Compensation for workers rose to a nearly 10-year high in the second quarter as inflation pressures continued to percolate in the U.S. economy.
The employment cost index increased 0.6 percent for civilian workers in the three-month period ending in June, according to a Bureau of Labor Statistics release Tuesday. That brought the 12-month rate up to 2.8 percent, the highest level since 2.9 percent in the third quarter of 2008, amid the financial crisis and the Great Recession.
Significant wage gains have been a missing part of the economic recovery, with average hourly earnings increases barely keeping pace with inflation.

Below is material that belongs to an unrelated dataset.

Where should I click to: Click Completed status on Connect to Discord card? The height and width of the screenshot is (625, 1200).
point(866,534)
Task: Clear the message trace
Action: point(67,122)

However, the ECI has been on a steady rise over the past year and a half. The index had struggled to stay above 2 percent for most of the period following the recession as the Federal Reserve kept interest rates low and inflation stayed well below historical norms. However, the index has been climbing steadily from the 2.2 percent level just prior to President Donald Trump taking office.
“With the labor market tightening, stronger wage pressures should continue to feed through into higher inflation over the rest of this year,” Andrew Hunter, U.S. economist at Capital Economics, said in a note.
The index draws from a sample of 27,200 observations of some 6,600 private businesses as well as 8,000 observations from 1,400 government offices.
Wages and salaries rose 0.5 percent for the quarter and 2.8 percent for the 12-month period, while benefits costs increased 0.9 percent and 2.9 percent, respectively.
Private industry compensation was up 2.9 percent, a substantial rise from the 2.4 percent recorded as of June 2017. Government compensation increased 2.3 percent for the period, which actually was a pullback from the 2.6 percent gain recorded in June 2017.
Industry-wise, sales and related jobs recorded a 3.5 percent gain while transportation and material moving rose 3.4 percent. Hospital work showed the smallest gain at 2.2 percent.
The release comes ahead of Friday’s closely watched nonfarm payrolls report. Economists expect a gain of about 190,000 and a 2.7 percent increase in average hourly earnings. It also follows last Friday’s robust GDP release, which showed the economy grew 4.1 percent in the second quarter.
Also this week, the Federal Reserve meets to discuss monetary policy. The central bank’s Federal Open Market Committee is expected to keep its benchmark interest rate target at between 1.75 percent and 2 percent, and wait until September for the next increase. However, committee members are believed to watch the employment cost index closely.